On June 24, 2022, the FDA approved the CD19-directed chimeric antigen receptor (CAR) T-cell therapy lisocabtagene maraleucel (Breyanzi; Juno Therapeutics) for the treatment of adults with large B-cell lymphoma (LBCL), including diffuse large B-cell lymphoma (DLBCL) not otherwise specified (including DLBCL arising from indolent lymphoma), high-grade B-cell lymphoma, primary mediastinal LBCL, and grade 3B follicular lymphoma.
The FDA granted lisocabtagene maraleucel regenerative medicine advanced therapy and breakthrough therapy designations for this indication. This approval includes a Risk Evaluation and Mitigation Strategy program, because of the risk for life-threatening or fatal cytokine release syndrome (CRS) and neurologic adverse events. This CAR T-cell therapy is not approved for primary central nervous system lymphoma.
Lisocabtagene maraleucel was previously approved for various subtypes of relapsed or refractory LBCL after ≥2 lines of systemic therapy.
“For more than 20 years, salvage chemotherapy followed by high-dose chemotherapy and stem cell transplant have been the mainstay of care for patients with second-line relapsed or refractory LBCL, but only a small portion of patients experience long-term benefit with this approach,” said Manali Kamdar, MD, Lead Investigator and Clinical Director of Lymphoma Services, Division of Hematology, Hematologic Malignancies and Stem Cell Transplantation, University of Colorado Cancer Center. “These results may pave the way for a practice-changing treatment approach where patients whose disease relapses or is refractory to frontline therapy can be treated with a personalized CAR T-cell therapy to increase the potential for improved outcomes.”

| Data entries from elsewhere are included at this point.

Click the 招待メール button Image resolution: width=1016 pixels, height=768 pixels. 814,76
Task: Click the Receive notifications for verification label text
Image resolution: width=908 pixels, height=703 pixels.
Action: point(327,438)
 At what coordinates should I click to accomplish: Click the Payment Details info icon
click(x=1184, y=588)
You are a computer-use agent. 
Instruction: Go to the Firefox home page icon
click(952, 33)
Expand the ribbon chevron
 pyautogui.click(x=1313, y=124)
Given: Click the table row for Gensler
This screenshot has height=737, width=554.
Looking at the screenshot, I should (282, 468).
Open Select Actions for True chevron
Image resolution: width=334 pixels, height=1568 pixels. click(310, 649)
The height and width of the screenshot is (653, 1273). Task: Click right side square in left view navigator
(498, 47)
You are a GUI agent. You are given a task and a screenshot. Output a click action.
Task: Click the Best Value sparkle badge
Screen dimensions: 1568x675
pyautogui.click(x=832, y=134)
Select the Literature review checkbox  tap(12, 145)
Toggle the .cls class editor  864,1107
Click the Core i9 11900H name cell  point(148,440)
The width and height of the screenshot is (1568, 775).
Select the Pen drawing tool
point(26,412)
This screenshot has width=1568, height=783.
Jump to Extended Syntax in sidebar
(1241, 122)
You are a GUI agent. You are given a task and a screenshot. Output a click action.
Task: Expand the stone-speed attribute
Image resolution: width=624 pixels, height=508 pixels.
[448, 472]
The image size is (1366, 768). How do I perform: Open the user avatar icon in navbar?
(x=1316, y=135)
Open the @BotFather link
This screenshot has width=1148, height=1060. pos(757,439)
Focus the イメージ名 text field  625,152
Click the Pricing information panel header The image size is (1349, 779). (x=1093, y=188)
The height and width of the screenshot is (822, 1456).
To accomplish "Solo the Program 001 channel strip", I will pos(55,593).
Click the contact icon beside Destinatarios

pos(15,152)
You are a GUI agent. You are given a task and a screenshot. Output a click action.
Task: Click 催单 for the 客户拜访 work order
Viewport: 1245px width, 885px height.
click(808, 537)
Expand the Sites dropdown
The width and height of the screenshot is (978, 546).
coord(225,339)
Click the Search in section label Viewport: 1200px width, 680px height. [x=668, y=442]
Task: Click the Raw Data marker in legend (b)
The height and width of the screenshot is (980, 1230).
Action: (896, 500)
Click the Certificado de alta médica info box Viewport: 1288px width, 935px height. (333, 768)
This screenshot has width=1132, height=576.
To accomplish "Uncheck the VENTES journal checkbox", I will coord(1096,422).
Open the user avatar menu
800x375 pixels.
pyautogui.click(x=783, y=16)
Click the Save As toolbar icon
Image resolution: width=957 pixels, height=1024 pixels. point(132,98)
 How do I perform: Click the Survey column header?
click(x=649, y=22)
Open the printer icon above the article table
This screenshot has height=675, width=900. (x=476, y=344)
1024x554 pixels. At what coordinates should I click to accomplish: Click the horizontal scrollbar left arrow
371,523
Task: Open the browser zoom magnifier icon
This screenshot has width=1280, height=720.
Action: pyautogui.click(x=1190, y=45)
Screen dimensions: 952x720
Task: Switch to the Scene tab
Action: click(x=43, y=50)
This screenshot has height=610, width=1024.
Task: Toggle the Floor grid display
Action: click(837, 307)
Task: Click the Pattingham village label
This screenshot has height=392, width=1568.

This indication was based on results of the TRANSFORM study, a global, randomized (1:1), multicenter, open-label clinical trial in 184 adults with primary refractory LBCL or with relapsed LBCL within 12 months of having a complete response. Patients were randomized to a single infusion of lisocabtagene maraleucel after lymphodepleting chemotherapy or to second-line therapy with 3 cycles of salvage chemotherapy, followed by high-dose therapy and autologous hematopoietic stem-cell transplant in patients who had a partial or complete response.
The primary efficacy measure was event-free survival (EFS). The results showed a significant improvement in EFS with the CAR T-cell therapy versus the standard of care (hazard ratio [HR], 0.34; 95% confidence interval [CI], 0.22-0.52; P <.0001); the 1-year EFS rates were 45% and 24%, respectively. The median EFS was 10.1 months with lisocabtagene maraleucel (95% CI, 6.1-nonevaluable) versus 2.3 months with the standard of care (95% CI, 2.2-4.3).
The median progression-free survival was 14.8 months with lisocabtagene maraleucel and 5.7 months with the standard of care (HR, 0.406; P = .0001).
The majority (86%) of the patients who received lisocabtagene maraleucel achieved a partial or complete response, including 66% complete responses, compared with 48% of patients in the standard-of-care arm achieving partial or complete responses, including 39% complete responses.
Lisocabtagene maraleucel had a manageable safety profile, with 49 patients having any-grade CRS, 1 patient had grade 3 CRS, and no grade 4 or 5 CRS reported. In all, 12% of the patients who received the CAR T-cell therapy had any-grade neurologic events, including 4% grade 3 events.